Adding to that, Frank Aswani, CEO of AVPA, chipped in on the role of corporate responsibility in impact investment, stating, “The whole issue of profit and purpose and why corporates should care about this is fundamental because, for instance, we’re just coming off a crisis of COVID.
“When COVID hit us, it didn’t choose a corporate or non-corporate person. It hit all of us the same way but it also exposed some huge cracks in our social support fabric.”
Aswani also underscored the need for a shift in the loss perspective of social impact investment, saying, “We need to change the perception that solving social issues is a loss-making initiative.”
“There are a lot of opportunities in solving social challenges; whether you’re looking at building infrastructure, investing in young people or women, all of these things have opportunities where the more commercial players can make just as much money while making a social impact.”
Kyari Bukar, managing director and co-founder of Trans Sahara Investment Corporation and an AVPA Nigeria board member, in his address, shared insights into how impact investments can drive transformative change.
He noted that the entire thesis of social investing is looking at entrepreneurs that see problems as opportunities and try to come up with solutions that would solve those immediate and persisting issues.
Bukar also stated the potential for profitable solutions, saying, “Impact investment is not limited to being altruistic; in that, you’re doing it for the greater good, but that comes with the territory.”

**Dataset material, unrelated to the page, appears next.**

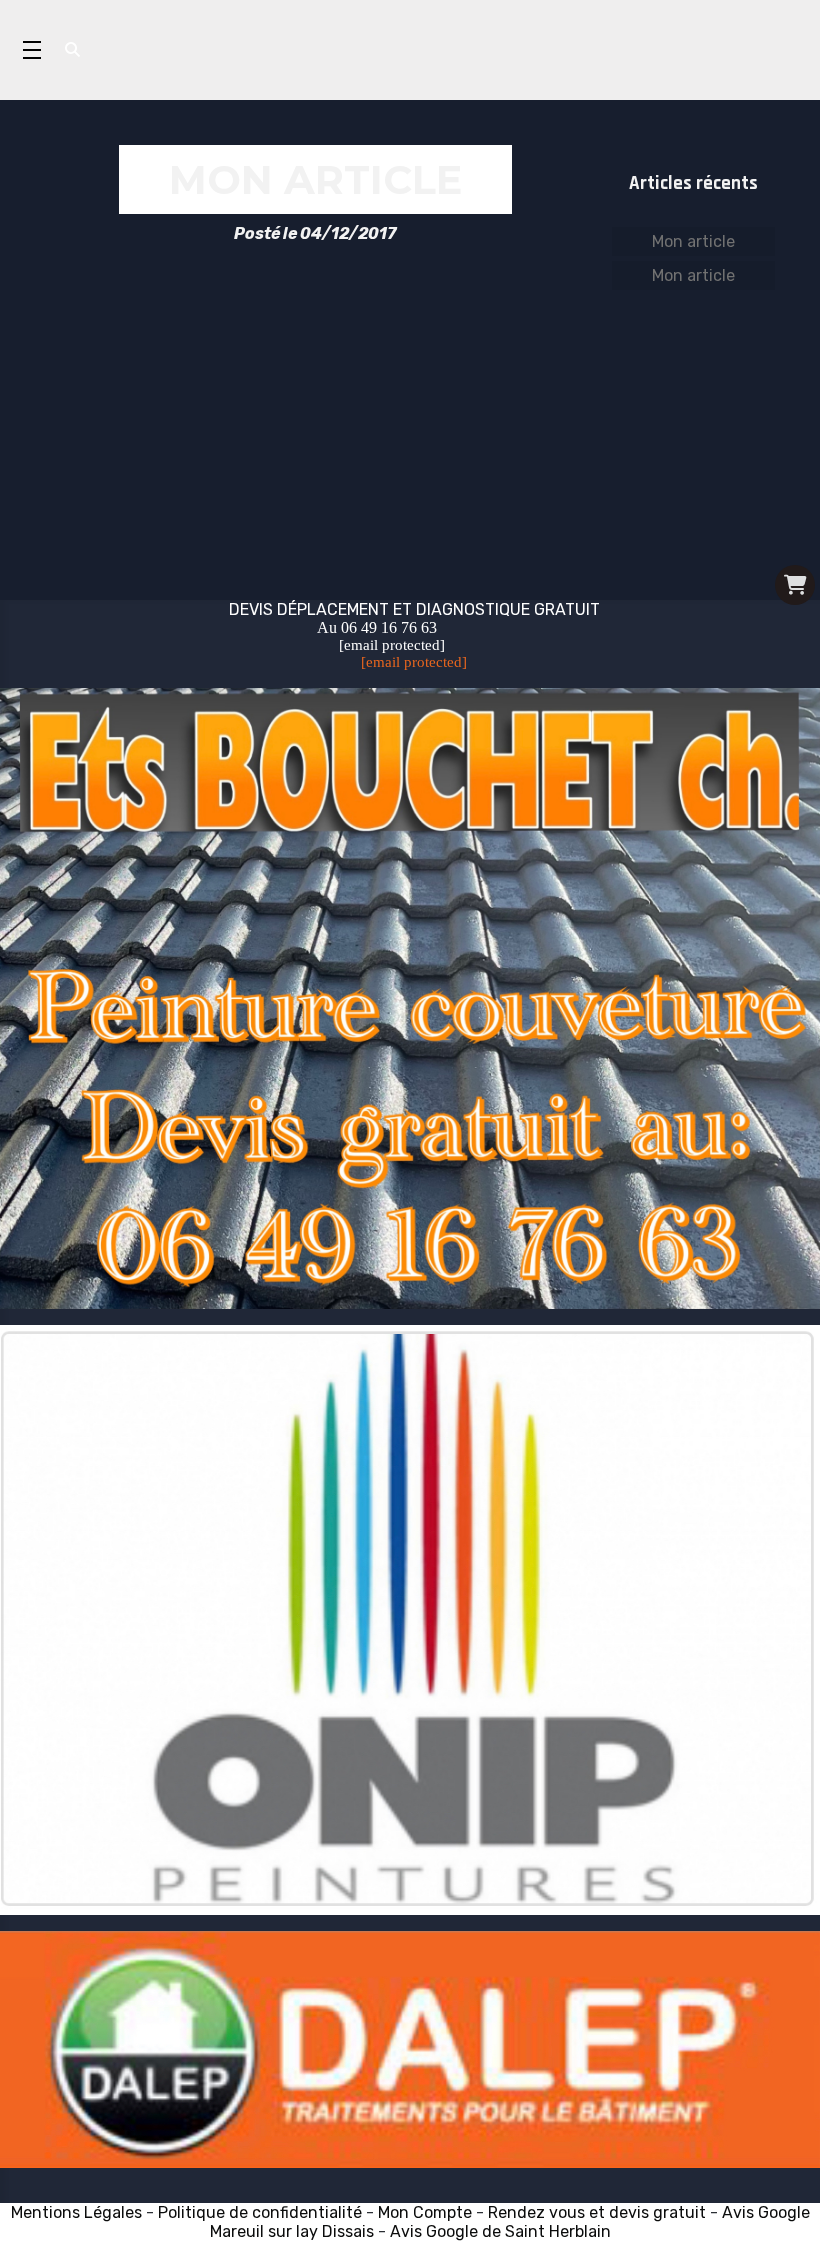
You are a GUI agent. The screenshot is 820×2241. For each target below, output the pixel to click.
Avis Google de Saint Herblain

“However, one can also get a return as an investor in that those solutions that are structured, created innovatively to address the problems; people even at the bottom of the pyramid are willing to pay for it.”
Chinedu Allinson, member relations manager for AVPA in West Africa, summed up the organisation’s mission, stating, “AVPA’s mission is to increase the flow of capital into the impact space in Africa.”
“We believe that by combining our resources, knowledge, and expertise, we can tackle some of the most pressing challenges facing our continent,” she said.